Following her normal pattern, she’d been taking out cash as she needed it, not realizing that she’d used up her monthly allotment, and had inadvertently gotten deep into debt because of this new scheme. Even worse, payments on this debt were being automatically deducted from her $800 government check as soon as the money came to the bank, before she’d seen any of it. And worst of all, the interest rate she was being charged, printed right there on the statement, seemed to be an incredible 90 percent, which guaranteed that Betty’s Social Security check was now encumbered by so much interest that it was going to be completely confiscated every month, forever.  

We studied the statement carefully, trying to figure out how this was possible. But even though one of us is a lawyer and the other has a Ph.D. and we’ve run a successful business, we couldn’t figure out what was going on. 

It seemed so incredible that we called Wells Fargo up thinking it must be a misprint or some other kind of computer error. Not at all, we were told, that’s just the way this new product works, it’s a service to our customers. It turned that this was not just any kind of a loan, but was a “Direct Deposit Advance”, paid out in the certainty that the client would be getting a check deposited at the first of the next month, so the bank was sure to be paid back. What if the customer doesn’t ask for it and doesn’t understand it, we asked. Too bad, was the answer.  

We were sure this couldn’t be legal. We called a lawyer friend who worked in a San Francisco firm which often handles lawsuits against banks, and he thought it sounded highly dubious. He agreed to look into it pro bono, spent several days researching the procedure, and came back to report, amazed, that what Wells Fargo was doing was perfectly legal, thanks to an obscure recent court decision. He had coincidentally encountered a similar case that same week. A developmentally disabled man in Marin had been having his whole disability check taken by Wells Fargo. His brother finally figured out the problem and came to the law firm looking for redress, but there didn’t seem to be any. 

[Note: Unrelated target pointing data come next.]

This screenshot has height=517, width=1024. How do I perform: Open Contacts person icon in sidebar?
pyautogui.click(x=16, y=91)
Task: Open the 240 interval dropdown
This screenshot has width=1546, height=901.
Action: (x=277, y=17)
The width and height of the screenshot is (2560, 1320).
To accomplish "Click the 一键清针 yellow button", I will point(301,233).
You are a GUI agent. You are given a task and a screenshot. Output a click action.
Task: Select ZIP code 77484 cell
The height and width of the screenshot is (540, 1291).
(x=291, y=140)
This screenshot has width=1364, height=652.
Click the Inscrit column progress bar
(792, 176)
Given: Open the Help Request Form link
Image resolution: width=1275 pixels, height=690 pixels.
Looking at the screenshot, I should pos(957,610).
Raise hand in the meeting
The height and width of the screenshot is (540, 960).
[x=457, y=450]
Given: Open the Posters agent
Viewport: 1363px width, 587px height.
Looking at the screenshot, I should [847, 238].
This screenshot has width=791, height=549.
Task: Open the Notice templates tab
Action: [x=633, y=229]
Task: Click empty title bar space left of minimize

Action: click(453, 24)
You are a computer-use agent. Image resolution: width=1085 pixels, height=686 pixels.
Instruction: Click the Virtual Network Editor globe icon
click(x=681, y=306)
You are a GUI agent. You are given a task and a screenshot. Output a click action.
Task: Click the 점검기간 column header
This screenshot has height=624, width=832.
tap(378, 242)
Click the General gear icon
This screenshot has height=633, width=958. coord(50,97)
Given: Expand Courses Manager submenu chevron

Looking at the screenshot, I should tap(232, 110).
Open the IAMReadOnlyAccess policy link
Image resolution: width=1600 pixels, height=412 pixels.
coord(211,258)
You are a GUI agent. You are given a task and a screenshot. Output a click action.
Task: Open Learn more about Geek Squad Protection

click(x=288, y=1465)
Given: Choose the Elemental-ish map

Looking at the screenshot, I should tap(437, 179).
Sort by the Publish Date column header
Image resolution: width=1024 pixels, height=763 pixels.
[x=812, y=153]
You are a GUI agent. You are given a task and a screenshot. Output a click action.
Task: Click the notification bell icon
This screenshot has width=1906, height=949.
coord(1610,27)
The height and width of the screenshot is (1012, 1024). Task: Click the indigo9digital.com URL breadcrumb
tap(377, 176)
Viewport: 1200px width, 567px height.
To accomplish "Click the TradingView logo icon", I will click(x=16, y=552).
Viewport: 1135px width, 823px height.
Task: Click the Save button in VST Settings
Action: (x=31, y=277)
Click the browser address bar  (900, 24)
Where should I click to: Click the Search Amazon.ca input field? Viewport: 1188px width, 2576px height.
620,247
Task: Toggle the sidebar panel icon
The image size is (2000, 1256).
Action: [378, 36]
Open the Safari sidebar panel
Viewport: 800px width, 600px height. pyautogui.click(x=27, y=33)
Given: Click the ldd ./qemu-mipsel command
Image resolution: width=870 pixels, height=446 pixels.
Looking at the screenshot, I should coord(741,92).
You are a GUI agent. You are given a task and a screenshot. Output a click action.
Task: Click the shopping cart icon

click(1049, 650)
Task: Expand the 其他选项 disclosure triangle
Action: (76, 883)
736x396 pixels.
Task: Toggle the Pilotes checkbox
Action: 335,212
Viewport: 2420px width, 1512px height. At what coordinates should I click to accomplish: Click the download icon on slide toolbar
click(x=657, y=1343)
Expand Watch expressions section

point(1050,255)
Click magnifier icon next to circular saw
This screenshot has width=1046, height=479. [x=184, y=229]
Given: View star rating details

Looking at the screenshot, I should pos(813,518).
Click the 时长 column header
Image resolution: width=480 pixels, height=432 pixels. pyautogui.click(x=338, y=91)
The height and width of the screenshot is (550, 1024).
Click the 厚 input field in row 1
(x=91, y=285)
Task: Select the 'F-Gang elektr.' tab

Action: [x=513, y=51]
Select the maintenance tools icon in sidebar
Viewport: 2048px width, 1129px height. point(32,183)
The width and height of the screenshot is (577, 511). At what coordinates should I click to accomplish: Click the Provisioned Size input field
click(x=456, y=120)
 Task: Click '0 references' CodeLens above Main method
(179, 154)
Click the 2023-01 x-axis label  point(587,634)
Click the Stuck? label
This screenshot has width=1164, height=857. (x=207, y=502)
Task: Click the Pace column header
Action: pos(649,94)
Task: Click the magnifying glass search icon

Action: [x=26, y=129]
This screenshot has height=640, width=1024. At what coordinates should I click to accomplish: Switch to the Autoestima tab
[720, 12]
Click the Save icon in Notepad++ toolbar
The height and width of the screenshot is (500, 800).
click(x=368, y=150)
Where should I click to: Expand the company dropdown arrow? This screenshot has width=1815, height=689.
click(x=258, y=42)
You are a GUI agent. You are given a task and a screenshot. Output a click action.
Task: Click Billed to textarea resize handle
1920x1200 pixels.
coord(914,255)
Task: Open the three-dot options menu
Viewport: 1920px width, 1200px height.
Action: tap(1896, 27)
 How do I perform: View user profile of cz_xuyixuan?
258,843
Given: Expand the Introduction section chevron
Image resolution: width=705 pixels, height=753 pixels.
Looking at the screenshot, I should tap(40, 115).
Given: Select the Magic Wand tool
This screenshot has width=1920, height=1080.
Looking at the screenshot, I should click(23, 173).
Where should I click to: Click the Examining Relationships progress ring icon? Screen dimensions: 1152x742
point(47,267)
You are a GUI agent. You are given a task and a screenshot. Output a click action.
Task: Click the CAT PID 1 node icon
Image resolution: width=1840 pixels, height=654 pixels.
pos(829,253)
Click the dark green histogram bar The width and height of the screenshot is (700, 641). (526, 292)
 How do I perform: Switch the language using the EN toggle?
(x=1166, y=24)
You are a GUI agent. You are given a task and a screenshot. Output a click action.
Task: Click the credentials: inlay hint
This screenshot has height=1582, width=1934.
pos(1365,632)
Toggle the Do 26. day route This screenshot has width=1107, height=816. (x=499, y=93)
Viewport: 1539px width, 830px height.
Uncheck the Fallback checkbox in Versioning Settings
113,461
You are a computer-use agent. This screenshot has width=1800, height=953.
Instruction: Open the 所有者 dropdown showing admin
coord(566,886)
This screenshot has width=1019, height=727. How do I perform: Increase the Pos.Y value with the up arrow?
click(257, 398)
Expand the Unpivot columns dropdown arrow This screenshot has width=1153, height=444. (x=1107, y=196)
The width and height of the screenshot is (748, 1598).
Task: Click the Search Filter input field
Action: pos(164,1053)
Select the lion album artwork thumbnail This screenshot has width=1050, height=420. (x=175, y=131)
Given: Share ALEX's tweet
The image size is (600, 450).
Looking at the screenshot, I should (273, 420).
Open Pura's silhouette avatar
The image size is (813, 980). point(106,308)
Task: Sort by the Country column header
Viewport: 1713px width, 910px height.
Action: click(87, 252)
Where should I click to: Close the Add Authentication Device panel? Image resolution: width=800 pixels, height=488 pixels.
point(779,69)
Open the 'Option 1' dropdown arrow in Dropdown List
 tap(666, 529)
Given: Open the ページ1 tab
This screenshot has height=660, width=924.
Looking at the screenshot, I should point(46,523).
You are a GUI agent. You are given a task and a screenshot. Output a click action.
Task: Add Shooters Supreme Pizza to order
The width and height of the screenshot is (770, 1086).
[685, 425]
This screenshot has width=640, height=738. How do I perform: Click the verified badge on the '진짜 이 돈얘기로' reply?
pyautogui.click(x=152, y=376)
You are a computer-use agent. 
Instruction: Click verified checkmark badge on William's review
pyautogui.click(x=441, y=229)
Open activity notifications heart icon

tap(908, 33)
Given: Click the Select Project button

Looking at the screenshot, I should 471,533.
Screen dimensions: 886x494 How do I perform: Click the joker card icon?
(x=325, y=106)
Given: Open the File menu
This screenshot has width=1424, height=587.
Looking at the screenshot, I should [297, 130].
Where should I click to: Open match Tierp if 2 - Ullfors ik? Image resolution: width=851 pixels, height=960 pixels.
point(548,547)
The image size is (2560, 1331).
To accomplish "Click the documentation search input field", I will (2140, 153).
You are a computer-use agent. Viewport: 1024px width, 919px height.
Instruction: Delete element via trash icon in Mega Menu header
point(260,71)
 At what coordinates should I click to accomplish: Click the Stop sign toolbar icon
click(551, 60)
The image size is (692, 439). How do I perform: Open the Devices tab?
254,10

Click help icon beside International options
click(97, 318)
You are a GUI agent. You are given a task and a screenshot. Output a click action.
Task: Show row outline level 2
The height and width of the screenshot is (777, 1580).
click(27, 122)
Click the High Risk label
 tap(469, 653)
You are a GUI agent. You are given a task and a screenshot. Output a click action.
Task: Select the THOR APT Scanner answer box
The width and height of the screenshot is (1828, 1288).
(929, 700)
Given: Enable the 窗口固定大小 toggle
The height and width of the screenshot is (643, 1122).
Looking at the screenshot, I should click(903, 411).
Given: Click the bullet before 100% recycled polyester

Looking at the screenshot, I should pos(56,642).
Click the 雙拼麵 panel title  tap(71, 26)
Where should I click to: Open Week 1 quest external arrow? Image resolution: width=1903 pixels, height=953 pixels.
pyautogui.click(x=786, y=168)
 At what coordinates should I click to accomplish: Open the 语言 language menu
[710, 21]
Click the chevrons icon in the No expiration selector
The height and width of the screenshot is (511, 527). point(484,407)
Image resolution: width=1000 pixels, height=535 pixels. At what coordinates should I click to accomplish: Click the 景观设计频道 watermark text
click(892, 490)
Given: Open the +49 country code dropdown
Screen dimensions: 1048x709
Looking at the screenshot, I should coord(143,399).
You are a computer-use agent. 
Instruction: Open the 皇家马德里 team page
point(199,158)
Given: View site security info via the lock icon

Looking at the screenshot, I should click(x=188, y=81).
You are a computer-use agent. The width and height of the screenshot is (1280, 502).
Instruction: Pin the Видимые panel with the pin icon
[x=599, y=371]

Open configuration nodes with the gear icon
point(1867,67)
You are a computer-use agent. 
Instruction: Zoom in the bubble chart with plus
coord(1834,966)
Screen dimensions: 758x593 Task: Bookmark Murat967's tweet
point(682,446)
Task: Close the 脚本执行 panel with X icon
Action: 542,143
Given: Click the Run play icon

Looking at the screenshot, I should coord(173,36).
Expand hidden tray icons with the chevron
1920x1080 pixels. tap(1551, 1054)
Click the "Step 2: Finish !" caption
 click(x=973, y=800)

The lawyer said this practice would have been illegal under California law, but Betty’s statement revealed that the “Direct Deposit Advance” loan came from “Wells Fargo Bank Nevada, N.A.”. The lender was not subject to California law since it was registered in Nevada. Someone somewhere in the Wells Fargo empire must have worked hard to figure out the loophole which essentially lets a lender take a depositor’s whole check, every month, if she has withdrawn too much money for one or two months. When you multiply Betty’s $800 a month times all the SSI recipients and other vulnerable people who have direct deposit accounts, it adds up to a big haul for Wells Fargo, and a lot of poor people in trouble.  

What could we do for Betty? We introduced her to another local lawyer, Osha Neumann, who tried to extricate her from Wells Fargo’s clutches, but couldn’t get back the money which they’d already taken as interest on her “loan.” 

What can be done about this practice? We don’t know, and we don’t even know if it’s still going on. We’ve laid this all out here so someone else can try to figure it out. Barbara Lee is on the House Banking Committee, so maybe she can take a look at remedies. Loni Hancock or Wilma Chan might want to see if anything can be done in California. We hope other publications will find other victims and do stories about them. It’s too late now to do any more for Betty, but in her memory we hope that telling this story as she wanted us to do will help someone else avoid getting conned as she was. 

What can be done for other people with the crack habit which ruined Betty’s life? Not much, certainly not while there are not enough places in treatment programs for addicts like her. Even with treatment, beating crack addiction is generally believed to be close to impossible, so it would be better to keep people from getting started. But that’s another long story, too long for today.